A demissão da ministra, "não é o tema relevante hoje em dia"

"Acho que a senhora ministra da Administração Interna fez o trabalho que tinha combinado fazer, que era preparar as reformas e os documentos que foram aprovados no Conselho de Ministros [extraordinário] no sábado seguinte". 

Constança Urbano de Sousa, frisou Costa, "entendeu, numa circunstância própria, que não tinha mais condições para exercer as suas funções, e em termos em que não pude negar-lhe o direito de ser libertada das suas funções. E assim foi", resumiu.

Perante segunda insistência do jornalista, sobre se o discurso de Marcelo precipitou, ou não, a demissão da ministra, Costa voltou a reafirmar que não respondia à questão, tendo acrescentado que considera que este "não é o tema relevante hoje em dia".

Marcelo diferente com mudança na liderança do PSD à vista?

O jornalista da TVI questionou ainda se haveria alguma "coincidência" entre uma eventual mudança de relações entre o Governo e Marcelo e a corrida à liderança do PSD, agora que Passos Coelho está de saída. "Acho que seria absolutamente impensável estabelecer qualquer relação entre a ação do Presidente da República e o que é que se passa na vida interna do PSD", respondeu.

"Não me passa sequer pela cabeça tal hipótese. Acho que devemos todos fazer um grande esforço de nos concentrarmos sobre a realidade e perdermos menos tempo na ficção política", advogou.

Dar resposta às empresas e ao despovoamento

"Faltando as empresas, falta o emprego. E, faltando o emprego, faltam as condições para as pessoas se fixarem no território. Se nós queremos não só travar como inverter a lógica do despovoamento, a primeira resposta tem de ser o apoio às empresas, a par do apoio à habitação" e aos agricultores, destacou Costa, lembrando que há linhas de apoio abertas de 25 milhões de euros abertas até janeiro.

Apoios serão problema para o défice?

"Estamos convencidos que não", não só porque se trata de uma situação "excecional", que merecerá um tratamento diferente por parte de Bruxelas porque estão em causa "mecanismos de apoio que não contam para o défice" e porque o Governo tem feito "um esforço acrescido na gestão orçamental em outras áreas para poder responder" à situação.

Mas "claro que não podemos abandonar o objetivo de ter finanças públicas sãs, felizmente estamos a conseguir alcançar os nossos objetivos, mas não podemos em nome do défice e em nome de uma obsessão relativamente às garantias do défice, não fazer o que é necessário fazer". 

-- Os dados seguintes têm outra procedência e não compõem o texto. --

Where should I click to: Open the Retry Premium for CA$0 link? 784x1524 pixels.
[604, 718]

Sobre o SIRESP e as suas falhas

As falhas no sistema de comunicações foram, desde Pedrógão Grande, uma das matérias que mais críticas e apreensão suscitou. Costa afirmou que o Executivo "não nacionalizou o SIRESP. Nós decidimos tomar uma posição acionista para criarmos melhores condições" para os investimentos que há a fazer para evitar as falhas.

"Como é evidente, toda aquela rede de comunicações assenta muito na rede fixa da PT. Ora, sobretudo em zonas de risco de incêndio e perante calamidades destas, quando colapsa a rede fixa, colapsam as comunicações suportadas naquela rede", realçou, justificando a importância de redundância e admitindo também a eventual modernização tecnológica.

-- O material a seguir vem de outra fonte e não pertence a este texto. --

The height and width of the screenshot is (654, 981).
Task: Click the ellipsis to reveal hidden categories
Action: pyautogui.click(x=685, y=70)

É possível garantir que não voltamos a ter uma tragédia como a deste verão?

"É possível garantir que vamos todos fazer tudo para que nada se repita. E a melhor forma de o cumprir é assegurar o compromisso para que nada fique como antes. Agora ninguém pode responsavelmente desvalorizar o risco que existe, e que é importante que os cidadãos tenham consciência do risco que existe".

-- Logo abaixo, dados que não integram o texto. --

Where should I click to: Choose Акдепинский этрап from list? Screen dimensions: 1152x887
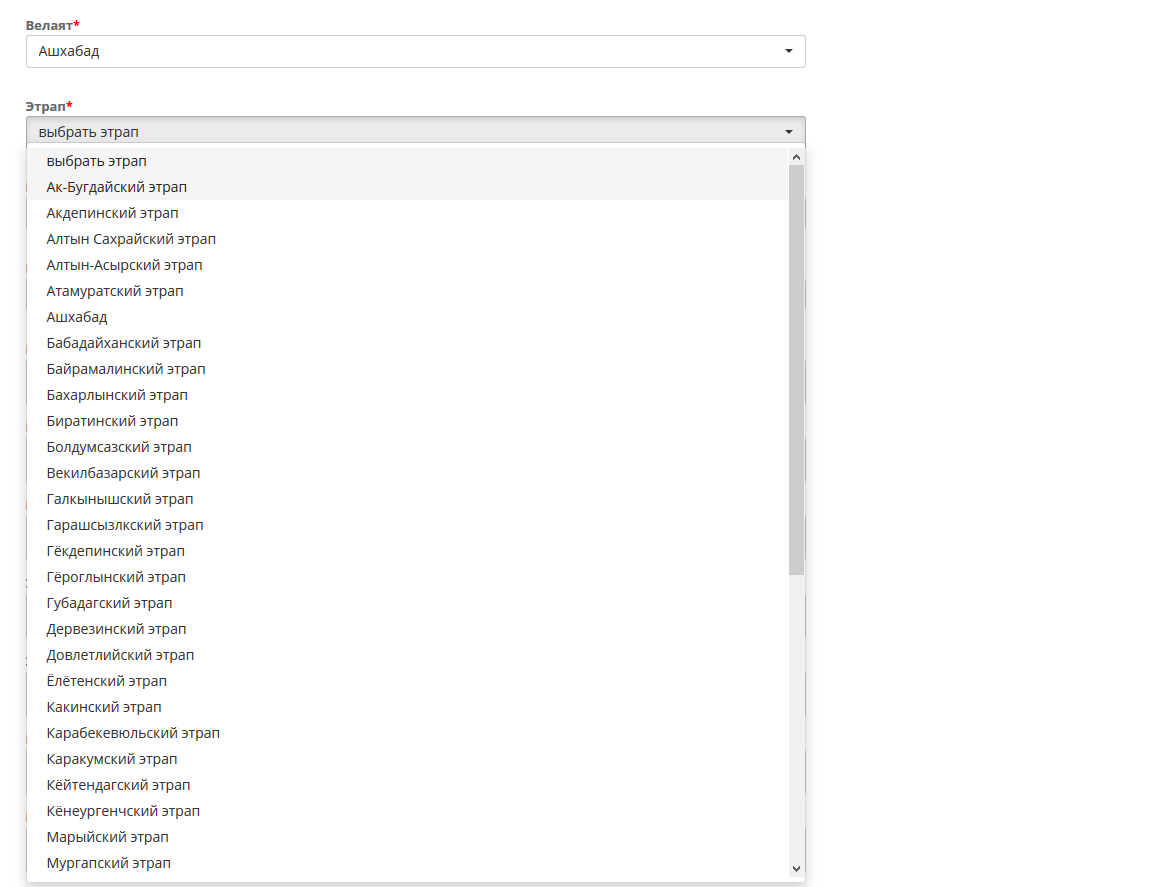click(x=408, y=213)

A este respeito, Costa lembrou ainda os vários "problemas" que existem: O desordenamento da floresta, o despovoamento do interior, as alterações climáticas "e temos também, como o relatório da comissão técnica independente enunciou bem, um problema relativamente ao nosso sistema de prevenção e combate aos incêndios".

"Nós temos de conseguir aquilo que leva tempo a produzir efeitos, tomando também as medidas imediatas que reforcem desde já a segurança". Há, portanto, "áreas prioritárias onde para o ano nós já temos de ter o novo sistema a funcionar, de forma a aumentar a resistência e a diminuir o risco de podermos ter tragédias como esta", concluiu António Costa, na primeira grande entrevista após mais uma grande tragédia que vestiu o Centro do país de negro e deixou, infelizmente, um rasto de 45 vítimas mortais.